Oberon: Marlene, Demure called. Thurman's sick.
Marlene: What about Sassie.
Oberon: Flat tire.
Marlene: Alright, 'Bama, why don't you get up there and show me what you got.
Ray Charles: Well, I, I'm not really prepared to do my thing, I mean, right now, tonight.
Marlene: Well, this is the only audition you're gonna get, Puddin', so either get on up there or you and Gossie can haul your asses back down south.
Oberon: [hands Ray a joint] Here smoke some of this.
Ray Charles: [coughs] That ain't no tobacco, man!
Oberon: No.

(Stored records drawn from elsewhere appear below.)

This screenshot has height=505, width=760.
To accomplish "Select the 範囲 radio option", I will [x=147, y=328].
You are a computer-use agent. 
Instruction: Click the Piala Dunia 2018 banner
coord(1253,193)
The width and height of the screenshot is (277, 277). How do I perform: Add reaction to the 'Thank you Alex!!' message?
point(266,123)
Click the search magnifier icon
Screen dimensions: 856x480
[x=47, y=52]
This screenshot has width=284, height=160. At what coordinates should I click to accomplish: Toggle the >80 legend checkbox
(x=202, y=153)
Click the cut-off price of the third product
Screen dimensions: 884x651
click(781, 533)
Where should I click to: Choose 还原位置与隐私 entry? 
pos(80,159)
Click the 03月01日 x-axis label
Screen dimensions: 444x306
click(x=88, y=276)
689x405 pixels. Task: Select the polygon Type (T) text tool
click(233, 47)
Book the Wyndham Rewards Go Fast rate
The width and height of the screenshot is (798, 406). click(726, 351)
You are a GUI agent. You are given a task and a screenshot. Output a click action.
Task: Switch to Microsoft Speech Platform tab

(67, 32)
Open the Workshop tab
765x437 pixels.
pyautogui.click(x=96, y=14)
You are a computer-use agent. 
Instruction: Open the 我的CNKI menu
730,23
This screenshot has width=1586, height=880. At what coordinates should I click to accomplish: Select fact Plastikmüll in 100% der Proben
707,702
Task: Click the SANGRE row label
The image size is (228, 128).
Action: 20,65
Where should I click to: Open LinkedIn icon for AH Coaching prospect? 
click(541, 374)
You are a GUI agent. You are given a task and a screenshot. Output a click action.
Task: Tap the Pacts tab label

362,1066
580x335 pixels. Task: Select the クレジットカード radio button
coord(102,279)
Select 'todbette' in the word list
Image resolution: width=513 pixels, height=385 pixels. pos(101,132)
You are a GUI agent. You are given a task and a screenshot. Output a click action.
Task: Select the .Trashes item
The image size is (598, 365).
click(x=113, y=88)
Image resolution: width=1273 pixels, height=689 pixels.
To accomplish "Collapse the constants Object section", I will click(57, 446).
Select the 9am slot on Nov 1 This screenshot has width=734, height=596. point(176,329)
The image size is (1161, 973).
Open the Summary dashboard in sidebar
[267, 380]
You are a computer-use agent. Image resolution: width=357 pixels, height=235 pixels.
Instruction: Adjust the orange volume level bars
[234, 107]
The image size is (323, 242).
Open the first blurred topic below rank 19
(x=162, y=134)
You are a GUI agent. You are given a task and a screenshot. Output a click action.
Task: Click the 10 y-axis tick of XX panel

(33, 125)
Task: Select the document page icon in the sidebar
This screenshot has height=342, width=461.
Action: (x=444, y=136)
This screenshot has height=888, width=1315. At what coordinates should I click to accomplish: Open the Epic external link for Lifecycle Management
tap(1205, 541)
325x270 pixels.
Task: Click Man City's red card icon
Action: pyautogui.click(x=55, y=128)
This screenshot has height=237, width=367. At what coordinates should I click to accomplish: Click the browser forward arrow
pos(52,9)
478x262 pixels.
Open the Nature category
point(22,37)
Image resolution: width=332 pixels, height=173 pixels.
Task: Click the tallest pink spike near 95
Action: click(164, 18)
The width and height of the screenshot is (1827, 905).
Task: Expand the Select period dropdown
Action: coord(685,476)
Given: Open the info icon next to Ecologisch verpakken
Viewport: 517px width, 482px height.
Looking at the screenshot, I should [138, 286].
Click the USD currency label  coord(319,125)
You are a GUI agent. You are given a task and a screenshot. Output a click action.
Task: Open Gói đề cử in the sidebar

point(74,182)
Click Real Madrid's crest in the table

Hold it in. It'll calm you down.
Marlene: Alright, Oberon, get up there and introduce him.
Oberon: Yes, Maam!
Marlene: Come on, 'Bama.
Ray Charles: Yeah!
Oberon: I got a special treat for all you satin dolls and I'm not talking about Oberon's big thunder. No, that's for another show. We got some new blood for ya. Fresh off the bus from Florida I give you Ray "Don't Call Me Sugar" Robinson.
Ray Charles: How y'all doin' tonight?
Man in Bar: Better than you!
Oberon: Relax, Ray, relax!
Ray Charles: I got it. What do y'all wanna hear?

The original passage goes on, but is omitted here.